:: Written task ::
In the rows below, change every "Rewards" to "Points" and reproduce all other text as it stands.

:: Listed records ::
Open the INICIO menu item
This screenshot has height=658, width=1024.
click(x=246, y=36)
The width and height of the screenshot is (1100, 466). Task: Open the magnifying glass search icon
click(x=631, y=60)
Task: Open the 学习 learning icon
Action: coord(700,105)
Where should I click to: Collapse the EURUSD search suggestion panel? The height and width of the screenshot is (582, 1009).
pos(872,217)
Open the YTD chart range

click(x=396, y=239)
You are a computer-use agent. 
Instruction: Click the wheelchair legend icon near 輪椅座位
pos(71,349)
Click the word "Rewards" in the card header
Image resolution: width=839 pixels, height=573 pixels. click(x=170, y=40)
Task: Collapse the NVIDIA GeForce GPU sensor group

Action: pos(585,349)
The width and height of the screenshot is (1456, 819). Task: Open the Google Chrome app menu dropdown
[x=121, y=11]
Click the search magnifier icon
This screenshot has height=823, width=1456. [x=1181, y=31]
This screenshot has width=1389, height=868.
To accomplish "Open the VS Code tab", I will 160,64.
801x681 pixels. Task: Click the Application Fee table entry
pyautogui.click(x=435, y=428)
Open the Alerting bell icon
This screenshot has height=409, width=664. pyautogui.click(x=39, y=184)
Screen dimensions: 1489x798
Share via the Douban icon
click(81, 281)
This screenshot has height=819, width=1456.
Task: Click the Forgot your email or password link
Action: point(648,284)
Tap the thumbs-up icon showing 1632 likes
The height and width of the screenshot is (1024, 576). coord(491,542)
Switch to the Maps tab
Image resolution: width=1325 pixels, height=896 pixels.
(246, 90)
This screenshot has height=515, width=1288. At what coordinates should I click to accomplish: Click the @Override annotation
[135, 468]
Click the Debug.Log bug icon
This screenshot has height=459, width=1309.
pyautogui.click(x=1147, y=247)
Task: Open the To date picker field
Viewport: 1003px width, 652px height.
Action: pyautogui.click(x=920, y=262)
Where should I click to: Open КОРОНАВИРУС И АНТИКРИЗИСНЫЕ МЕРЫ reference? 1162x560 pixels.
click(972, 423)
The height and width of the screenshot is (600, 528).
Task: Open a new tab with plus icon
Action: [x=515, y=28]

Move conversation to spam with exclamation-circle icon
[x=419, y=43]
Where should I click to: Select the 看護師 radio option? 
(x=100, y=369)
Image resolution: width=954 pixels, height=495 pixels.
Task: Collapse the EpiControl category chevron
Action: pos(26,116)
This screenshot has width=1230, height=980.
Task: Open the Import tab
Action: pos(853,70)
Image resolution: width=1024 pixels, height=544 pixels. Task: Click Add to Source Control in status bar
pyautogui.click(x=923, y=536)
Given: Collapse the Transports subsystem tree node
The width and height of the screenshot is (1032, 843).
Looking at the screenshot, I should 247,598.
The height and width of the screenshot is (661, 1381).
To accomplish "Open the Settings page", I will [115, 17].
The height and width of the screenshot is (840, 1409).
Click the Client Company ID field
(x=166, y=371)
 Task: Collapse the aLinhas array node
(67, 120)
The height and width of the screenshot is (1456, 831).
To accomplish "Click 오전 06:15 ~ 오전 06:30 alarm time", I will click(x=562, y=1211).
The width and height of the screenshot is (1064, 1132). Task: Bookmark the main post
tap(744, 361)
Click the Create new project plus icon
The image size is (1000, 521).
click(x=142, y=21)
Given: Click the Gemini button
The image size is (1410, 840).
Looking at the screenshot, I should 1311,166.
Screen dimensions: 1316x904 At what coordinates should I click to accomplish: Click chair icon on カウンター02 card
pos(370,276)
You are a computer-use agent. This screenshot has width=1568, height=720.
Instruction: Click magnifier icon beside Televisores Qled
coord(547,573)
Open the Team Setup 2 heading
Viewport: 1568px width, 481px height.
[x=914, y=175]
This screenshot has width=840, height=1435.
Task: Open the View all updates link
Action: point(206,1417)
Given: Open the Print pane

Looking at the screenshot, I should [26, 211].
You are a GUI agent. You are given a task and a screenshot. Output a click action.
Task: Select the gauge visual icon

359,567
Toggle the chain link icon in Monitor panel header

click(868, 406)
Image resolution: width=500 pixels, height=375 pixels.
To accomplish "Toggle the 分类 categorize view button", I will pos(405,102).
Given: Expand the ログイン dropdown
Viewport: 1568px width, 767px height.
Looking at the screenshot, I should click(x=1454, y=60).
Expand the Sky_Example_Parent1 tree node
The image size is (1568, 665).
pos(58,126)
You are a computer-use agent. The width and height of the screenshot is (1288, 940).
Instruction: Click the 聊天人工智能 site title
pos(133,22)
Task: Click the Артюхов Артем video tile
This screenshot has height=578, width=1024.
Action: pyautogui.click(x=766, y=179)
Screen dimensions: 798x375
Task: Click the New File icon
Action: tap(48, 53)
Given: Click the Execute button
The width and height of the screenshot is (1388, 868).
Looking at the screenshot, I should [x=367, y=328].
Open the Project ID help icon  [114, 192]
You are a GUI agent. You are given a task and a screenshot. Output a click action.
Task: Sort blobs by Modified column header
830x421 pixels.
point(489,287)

:: Written response ::
Open the INICIO menu item
This screenshot has height=658, width=1024.
click(x=246, y=36)
The width and height of the screenshot is (1100, 466). Task: Open the magnifying glass search icon
click(x=631, y=60)
Task: Open the 学习 learning icon
Action: coord(700,105)
Where should I click to: Collapse the EURUSD search suggestion panel? The height and width of the screenshot is (582, 1009).
pos(872,217)
Open the YTD chart range

click(x=396, y=239)
You are a computer-use agent. 
Instruction: Click the wheelchair legend icon near 輪椅座位
pos(71,349)
Click the word "Points" in the card header
Image resolution: width=839 pixels, height=573 pixels. click(x=170, y=40)
Task: Collapse the NVIDIA GeForce GPU sensor group

Action: pos(585,349)
The width and height of the screenshot is (1456, 819). Task: Open the Google Chrome app menu dropdown
[x=121, y=11]
Click the search magnifier icon
This screenshot has height=823, width=1456. [x=1181, y=31]
This screenshot has width=1389, height=868.
To accomplish "Open the VS Code tab", I will 160,64.
801x681 pixels. Task: Click the Application Fee table entry
pyautogui.click(x=435, y=428)
Open the Alerting bell icon
This screenshot has height=409, width=664. pyautogui.click(x=39, y=184)
Screen dimensions: 1489x798
Share via the Douban icon
click(81, 281)
This screenshot has height=819, width=1456.
Task: Click the Forgot your email or password link
Action: point(648,284)
Tap the thumbs-up icon showing 1632 likes
The height and width of the screenshot is (1024, 576). coord(491,542)
Switch to the Maps tab
Image resolution: width=1325 pixels, height=896 pixels.
(246, 90)
This screenshot has height=515, width=1288. At what coordinates should I click to accomplish: Click the @Override annotation
[135, 468]
Click the Debug.Log bug icon
This screenshot has height=459, width=1309.
pyautogui.click(x=1147, y=247)
Task: Open the To date picker field
Viewport: 1003px width, 652px height.
Action: pyautogui.click(x=920, y=262)
Where should I click to: Open КОРОНАВИРУС И АНТИКРИЗИСНЫЕ МЕРЫ reference? 1162x560 pixels.
click(972, 423)
The height and width of the screenshot is (600, 528).
Task: Open a new tab with plus icon
Action: [x=515, y=28]

Move conversation to spam with exclamation-circle icon
[x=419, y=43]
Where should I click to: Select the 看護師 radio option? 
(x=100, y=369)
Image resolution: width=954 pixels, height=495 pixels.
Task: Collapse the EpiControl category chevron
Action: pos(26,116)
This screenshot has width=1230, height=980.
Task: Open the Import tab
Action: pos(853,70)
Image resolution: width=1024 pixels, height=544 pixels. Task: Click Add to Source Control in status bar
pyautogui.click(x=923, y=536)
Given: Collapse the Transports subsystem tree node
The width and height of the screenshot is (1032, 843).
Looking at the screenshot, I should 247,598.
The height and width of the screenshot is (661, 1381).
To accomplish "Open the Settings page", I will [115, 17].
The height and width of the screenshot is (840, 1409).
Click the Client Company ID field
(x=166, y=371)
 Task: Collapse the aLinhas array node
(67, 120)
The height and width of the screenshot is (1456, 831).
To accomplish "Click 오전 06:15 ~ 오전 06:30 alarm time", I will click(x=562, y=1211).
The width and height of the screenshot is (1064, 1132). Task: Bookmark the main post
tap(744, 361)
Click the Create new project plus icon
The image size is (1000, 521).
click(x=142, y=21)
Given: Click the Gemini button
The image size is (1410, 840).
Looking at the screenshot, I should 1311,166.
Screen dimensions: 1316x904 At what coordinates should I click to accomplish: Click chair icon on カウンター02 card
pos(370,276)
You are a computer-use agent. This screenshot has width=1568, height=720.
Instruction: Click magnifier icon beside Televisores Qled
coord(547,573)
Open the Team Setup 2 heading
Viewport: 1568px width, 481px height.
[x=914, y=175]
This screenshot has width=840, height=1435.
Task: Open the View all updates link
Action: point(206,1417)
Given: Open the Print pane

Looking at the screenshot, I should [26, 211].
You are a GUI agent. You are given a task and a screenshot. Output a click action.
Task: Select the gauge visual icon

359,567
Toggle the chain link icon in Monitor panel header

click(868, 406)
Image resolution: width=500 pixels, height=375 pixels.
To accomplish "Toggle the 分类 categorize view button", I will pos(405,102).
Given: Expand the ログイン dropdown
Viewport: 1568px width, 767px height.
Looking at the screenshot, I should click(x=1454, y=60).
Expand the Sky_Example_Parent1 tree node
The image size is (1568, 665).
pos(58,126)
You are a computer-use agent. The width and height of the screenshot is (1288, 940).
Instruction: Click the 聊天人工智能 site title
pos(133,22)
Task: Click the Артюхов Артем video tile
This screenshot has height=578, width=1024.
Action: pyautogui.click(x=766, y=179)
Screen dimensions: 798x375
Task: Click the New File icon
Action: tap(48, 53)
Given: Click the Execute button
The width and height of the screenshot is (1388, 868).
Looking at the screenshot, I should [x=367, y=328].
Open the Project ID help icon  [114, 192]
You are a GUI agent. You are given a task and a screenshot. Output a click action.
Task: Sort blobs by Modified column header
830x421 pixels.
point(489,287)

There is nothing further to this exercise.